まず、患者の情報は誰のものかと言えば、間違いなく患者本人のものといえる。その一方で、患者情報を記録した媒体は作成・管理する医療機関ものといえる。少なくとも5年間はその媒体は保存しなければならないが、医療訴訟のリスクを考えると、民事・刑事訴訟の面から20年以上は保管しておくことが必要になると考えられる。そうした観点からも、医療機関には患者情報の善管注意義務がある。整理すると、患者情報という「記録の中身」は患者のもので、患者情報という「媒体」は医療機関のもの、ということになる。これは、銀行にお金を預けている関係に似ている。お金を引き出すには手数料がかかる(最近はATMからの入金にも手数料がかかる!)が、今回の診療報酬の加算はその手数料とか、情報の維持管理費ともいえなくもない。ここで大事なことは「信用」の概念だともいえる(参考:かかりつけ医に3つの定義。新療法集ての評価は?)。オンライン資格確認は、どちらかと言えがリアルバンクというよりも、ネットバンク。オンライン診療もそうだが、その利用を強要するのではなく、メリットとデメリットを伝えた上で、患者に選択してもらうことが結局は大事といえる。

ちなみに、オンライン資格確認では、高額療養費や後期高齢者医療保険の利用において、患者の所得区分などが医療従事者側に瞬時にわかることもある。私の経験だが、とある医療機関でホスピスのボランティア職員の方が、地域の井戸端会議で悪意なく患者情報を外で話してしまったということがあった。重大なセキュリティ事故だ。医療機関は地域密着のビジネスであることから、こうした事故で悪い風評が立つと、なかなかなくなるまで時間がかかるものだ。また、最近増えているオンライン診療だが、ついつい大きな声で診察室から話してしまったりしていないだろうか?外に丸聞こえだったりする。
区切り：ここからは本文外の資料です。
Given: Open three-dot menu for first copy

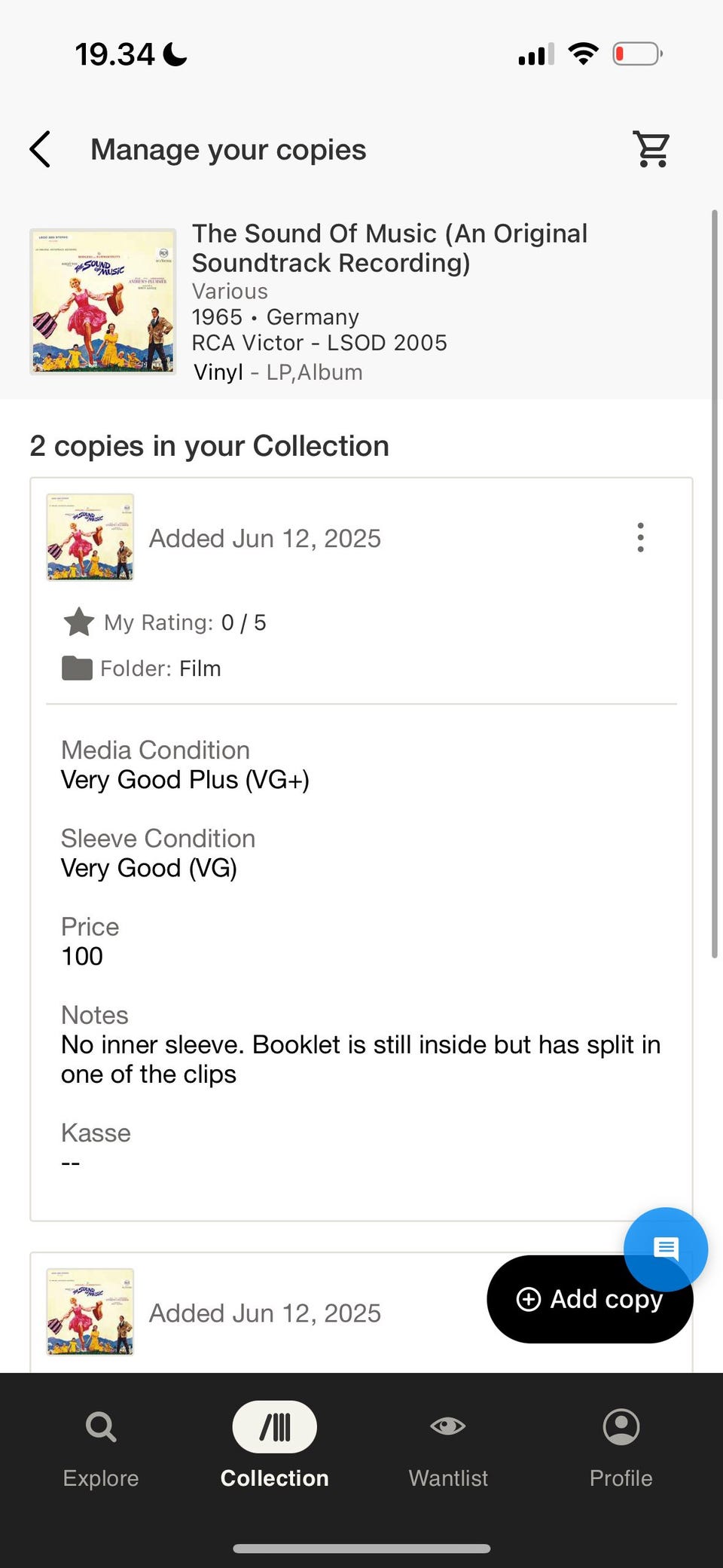Looking at the screenshot, I should 640,538.
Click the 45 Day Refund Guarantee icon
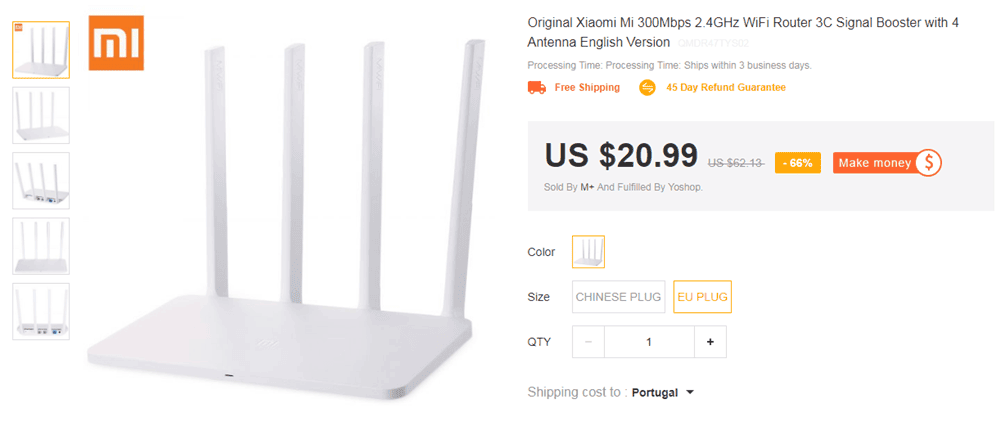The height and width of the screenshot is (421, 1000). coord(648,88)
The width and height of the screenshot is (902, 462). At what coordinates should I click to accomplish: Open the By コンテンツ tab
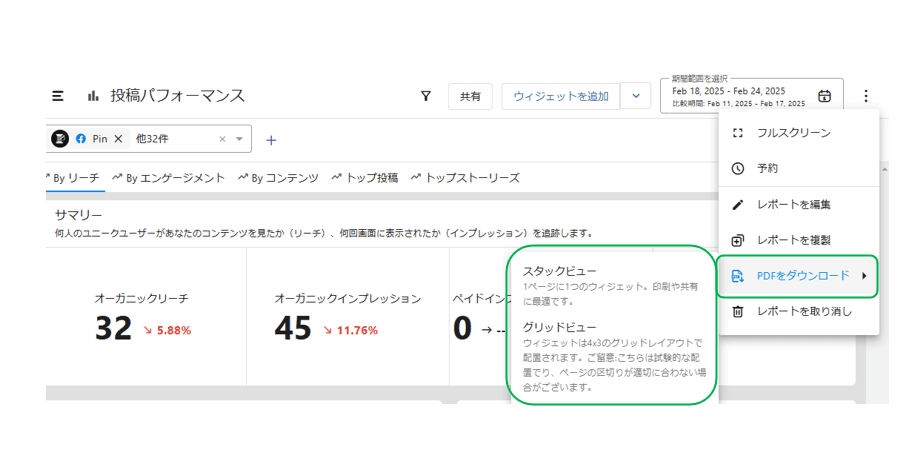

セキュリティ対策の必要性が最近叫ばれているが、システムの問題以上に、こうした無意識の事故も知らないうちに起きていることを知っておきたい。また、セキュリティ事故では内部の悪意ある犯行も残念ながらある。それは、職場に対する不満(待遇)や人間関係に起因するものに原因が求められる。オンライン資格確認等の医療ICTへの取組は重要だが、まずは職場環境の問題発見と改善が実は最初に着手すべき取組だといえる。